I lost Kipp at the end of May. He was a little dog with a heart as big as he was and determination in spades. He gave it all he could and kept bouncing back but cancer is cruel and eventually his little body just couldn't anymore. As it often is, at the end the decision to euthanize became the easiest hardest decision to make.
Kipp was the dog who was just there. Unassuming yet driven. Steady. Consistent. Willing. Pushy yet trainable. Right up to the end.
I got him when he was a few months shy of 2 years old. I was his second home (not counting the in between stint back at his breeder). Apparently if one gets a Border Collie puppy and doesn't do anything with him, he develops bad habits. Like obsessing over cats and being reactive. So the breeder took him back, saw his potential and suggest I take him on when I asked about a working bred puppy to train for sheep chores. He took Kipp into a pen with sheep to show me his instinct and I saw potential. I had wanted a traditionally marked, rough coated 40# dog. I got a smooth, 30# prick eared, split faced tri.
I'll always be grateful.
Kipp matured and learned but otherwise remained pretty much the same for the next seven and a half years. A picture of two year old Kipp looks like a picture of nine year old Kipp. When I decided to train him as a search dog instead of pursuing herding dog trials, he was willing, quick learner. He was ready to work up until just a couple weeks before I lost him. Actually he was ready even then but I made him take it easy because he was incredibly anemic from the cancer.

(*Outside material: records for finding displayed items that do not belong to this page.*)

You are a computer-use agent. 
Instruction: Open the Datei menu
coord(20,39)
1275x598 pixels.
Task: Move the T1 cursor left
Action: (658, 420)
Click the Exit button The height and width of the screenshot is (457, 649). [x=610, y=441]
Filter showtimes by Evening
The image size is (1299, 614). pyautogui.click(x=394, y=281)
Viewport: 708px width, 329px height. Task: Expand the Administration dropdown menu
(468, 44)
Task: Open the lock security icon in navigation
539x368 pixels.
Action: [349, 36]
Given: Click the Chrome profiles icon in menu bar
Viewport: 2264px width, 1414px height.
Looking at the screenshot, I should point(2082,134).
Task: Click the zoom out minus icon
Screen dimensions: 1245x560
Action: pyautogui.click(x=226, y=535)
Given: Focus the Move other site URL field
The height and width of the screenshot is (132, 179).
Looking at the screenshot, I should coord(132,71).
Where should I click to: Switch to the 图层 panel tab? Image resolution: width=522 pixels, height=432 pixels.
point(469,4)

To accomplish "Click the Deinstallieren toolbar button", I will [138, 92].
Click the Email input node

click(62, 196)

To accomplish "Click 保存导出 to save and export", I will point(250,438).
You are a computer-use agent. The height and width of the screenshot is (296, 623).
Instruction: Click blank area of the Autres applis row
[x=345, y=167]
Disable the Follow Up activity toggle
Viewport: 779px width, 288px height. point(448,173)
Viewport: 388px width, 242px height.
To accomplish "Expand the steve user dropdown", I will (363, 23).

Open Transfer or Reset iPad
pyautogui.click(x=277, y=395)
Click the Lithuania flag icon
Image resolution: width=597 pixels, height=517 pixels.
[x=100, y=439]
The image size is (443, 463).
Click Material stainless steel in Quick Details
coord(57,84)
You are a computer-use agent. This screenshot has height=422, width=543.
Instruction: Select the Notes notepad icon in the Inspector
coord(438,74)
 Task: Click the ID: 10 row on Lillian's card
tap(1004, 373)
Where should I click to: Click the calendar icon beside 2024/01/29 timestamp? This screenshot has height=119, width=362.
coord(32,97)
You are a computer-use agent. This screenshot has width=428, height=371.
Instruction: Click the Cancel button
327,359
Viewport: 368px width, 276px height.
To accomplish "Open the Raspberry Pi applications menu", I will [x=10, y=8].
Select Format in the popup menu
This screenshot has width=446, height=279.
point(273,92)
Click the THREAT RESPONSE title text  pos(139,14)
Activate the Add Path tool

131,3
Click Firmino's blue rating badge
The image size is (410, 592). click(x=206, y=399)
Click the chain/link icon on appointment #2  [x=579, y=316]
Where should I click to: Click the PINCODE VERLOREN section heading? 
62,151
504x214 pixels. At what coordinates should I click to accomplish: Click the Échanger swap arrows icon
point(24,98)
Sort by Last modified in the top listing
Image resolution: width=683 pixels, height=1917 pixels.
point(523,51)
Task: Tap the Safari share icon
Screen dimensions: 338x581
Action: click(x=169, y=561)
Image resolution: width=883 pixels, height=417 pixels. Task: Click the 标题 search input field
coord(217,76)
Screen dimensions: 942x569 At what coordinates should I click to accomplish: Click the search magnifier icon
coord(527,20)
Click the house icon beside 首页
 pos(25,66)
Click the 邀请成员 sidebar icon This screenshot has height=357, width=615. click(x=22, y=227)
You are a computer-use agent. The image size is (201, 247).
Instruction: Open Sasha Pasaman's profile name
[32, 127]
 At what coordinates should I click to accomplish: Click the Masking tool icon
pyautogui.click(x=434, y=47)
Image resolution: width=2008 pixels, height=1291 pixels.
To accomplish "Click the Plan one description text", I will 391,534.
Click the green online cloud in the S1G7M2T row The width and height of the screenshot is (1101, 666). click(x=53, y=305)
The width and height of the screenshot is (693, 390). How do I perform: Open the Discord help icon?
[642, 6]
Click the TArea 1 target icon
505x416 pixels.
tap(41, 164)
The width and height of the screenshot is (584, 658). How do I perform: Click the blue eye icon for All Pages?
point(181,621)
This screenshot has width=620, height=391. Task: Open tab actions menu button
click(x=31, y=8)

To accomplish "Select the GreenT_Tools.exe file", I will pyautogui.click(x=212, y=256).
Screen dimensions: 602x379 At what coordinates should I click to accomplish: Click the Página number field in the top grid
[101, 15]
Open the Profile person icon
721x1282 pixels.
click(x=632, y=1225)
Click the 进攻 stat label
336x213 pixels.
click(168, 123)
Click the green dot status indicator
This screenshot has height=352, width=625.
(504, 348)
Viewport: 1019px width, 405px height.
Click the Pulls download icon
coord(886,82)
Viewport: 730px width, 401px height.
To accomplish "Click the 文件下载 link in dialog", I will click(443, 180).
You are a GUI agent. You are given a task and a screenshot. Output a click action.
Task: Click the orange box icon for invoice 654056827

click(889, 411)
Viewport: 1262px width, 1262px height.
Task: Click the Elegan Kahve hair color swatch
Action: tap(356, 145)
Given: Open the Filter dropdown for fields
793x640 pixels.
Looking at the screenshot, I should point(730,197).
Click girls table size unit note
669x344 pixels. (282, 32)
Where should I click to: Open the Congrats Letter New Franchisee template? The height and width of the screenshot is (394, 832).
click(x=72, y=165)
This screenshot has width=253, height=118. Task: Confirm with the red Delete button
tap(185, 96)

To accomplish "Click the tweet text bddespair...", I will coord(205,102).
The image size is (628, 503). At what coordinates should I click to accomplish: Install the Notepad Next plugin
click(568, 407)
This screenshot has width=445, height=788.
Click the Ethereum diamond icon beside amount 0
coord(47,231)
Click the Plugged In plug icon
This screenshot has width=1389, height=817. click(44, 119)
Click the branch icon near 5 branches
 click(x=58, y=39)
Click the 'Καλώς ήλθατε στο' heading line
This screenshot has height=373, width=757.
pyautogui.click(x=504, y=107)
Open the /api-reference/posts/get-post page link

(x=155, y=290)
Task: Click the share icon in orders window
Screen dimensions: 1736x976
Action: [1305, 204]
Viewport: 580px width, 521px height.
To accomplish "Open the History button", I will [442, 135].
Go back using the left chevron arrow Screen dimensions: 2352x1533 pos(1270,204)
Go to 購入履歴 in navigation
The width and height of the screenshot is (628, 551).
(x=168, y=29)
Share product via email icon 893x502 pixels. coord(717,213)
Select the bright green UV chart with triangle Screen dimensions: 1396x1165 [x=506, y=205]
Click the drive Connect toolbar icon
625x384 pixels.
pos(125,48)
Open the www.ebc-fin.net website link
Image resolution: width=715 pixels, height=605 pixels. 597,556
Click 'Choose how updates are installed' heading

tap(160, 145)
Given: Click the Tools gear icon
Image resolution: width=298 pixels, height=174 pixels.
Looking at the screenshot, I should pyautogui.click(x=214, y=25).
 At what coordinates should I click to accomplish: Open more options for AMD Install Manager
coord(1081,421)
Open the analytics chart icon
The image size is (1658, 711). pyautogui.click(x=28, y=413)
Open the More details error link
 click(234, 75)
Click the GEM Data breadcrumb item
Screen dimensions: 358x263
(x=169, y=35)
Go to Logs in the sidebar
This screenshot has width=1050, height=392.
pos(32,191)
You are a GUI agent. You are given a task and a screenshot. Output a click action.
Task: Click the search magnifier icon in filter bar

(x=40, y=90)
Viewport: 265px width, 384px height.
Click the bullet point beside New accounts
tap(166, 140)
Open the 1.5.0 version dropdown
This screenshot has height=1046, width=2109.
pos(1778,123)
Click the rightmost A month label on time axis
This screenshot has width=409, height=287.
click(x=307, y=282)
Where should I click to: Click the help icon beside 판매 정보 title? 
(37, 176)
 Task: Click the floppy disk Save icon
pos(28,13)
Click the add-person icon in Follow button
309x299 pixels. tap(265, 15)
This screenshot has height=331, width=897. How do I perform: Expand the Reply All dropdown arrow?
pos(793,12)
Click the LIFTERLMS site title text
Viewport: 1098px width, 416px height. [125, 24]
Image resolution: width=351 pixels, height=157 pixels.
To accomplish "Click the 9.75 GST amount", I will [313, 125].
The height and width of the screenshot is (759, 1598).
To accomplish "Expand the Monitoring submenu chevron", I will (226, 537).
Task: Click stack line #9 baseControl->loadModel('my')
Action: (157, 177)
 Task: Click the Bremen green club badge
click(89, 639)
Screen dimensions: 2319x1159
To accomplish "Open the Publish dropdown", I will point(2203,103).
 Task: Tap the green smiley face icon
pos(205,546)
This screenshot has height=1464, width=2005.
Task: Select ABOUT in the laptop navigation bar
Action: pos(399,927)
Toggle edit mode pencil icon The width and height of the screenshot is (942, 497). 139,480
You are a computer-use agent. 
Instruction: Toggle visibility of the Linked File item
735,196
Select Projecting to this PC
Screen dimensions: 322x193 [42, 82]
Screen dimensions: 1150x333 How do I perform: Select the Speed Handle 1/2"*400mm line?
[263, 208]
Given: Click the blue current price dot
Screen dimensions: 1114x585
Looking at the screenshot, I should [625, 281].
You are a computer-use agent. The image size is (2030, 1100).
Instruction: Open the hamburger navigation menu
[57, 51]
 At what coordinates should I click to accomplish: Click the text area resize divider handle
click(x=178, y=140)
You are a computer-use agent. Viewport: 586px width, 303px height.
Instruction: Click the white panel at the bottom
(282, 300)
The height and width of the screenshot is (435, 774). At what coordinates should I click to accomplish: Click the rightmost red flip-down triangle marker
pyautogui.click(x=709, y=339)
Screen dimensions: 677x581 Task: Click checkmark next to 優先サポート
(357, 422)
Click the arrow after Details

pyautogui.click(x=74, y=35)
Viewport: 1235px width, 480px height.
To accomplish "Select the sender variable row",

He drove me nuts on a few occasions, too. More than once in the first year I thought “what was I thinking getting this dog?!?” Where Missy had just wanted to please, Kipp often seem to ask “why” first. But he pushed me and made me learn. While Missy taught me about dog behavior and what a partnership with a dog felt like, Kipp actually taught me how to train a dog. He made me work, learn and earn the partnership we developed.
He was the dog I could make mistakes with but would get a second (and third and fourth) chance to go back and try get it right. When things weren't going right or he was unsure he'd try harder because he wanted to work.
People would comment on his small size but I never really noticed it because nothing else about him was small. He would work searches in grass twice his height and not seem to notice. And his personality filled the room.
Life cheated you, buddy. You deserved so much better than the stupid cancer. I always pictured you eventually being a fourteen year old senior house dog who ate out of kongs and still grabbed a chuckit squirrel when it was time to go outside.
Thanks Little Dude for joining me in the journey of life and making me a better person.
These pictures were both taken in the last few weeks of his life. To me they are the essence of Kipp. By this point his red blood cell count was ridiculously low - like in the mid teens. Yet he was happy. And wanted to do stuff. I would look at him, shake my head and smile in awe of his drive and *heart*. He was a gift.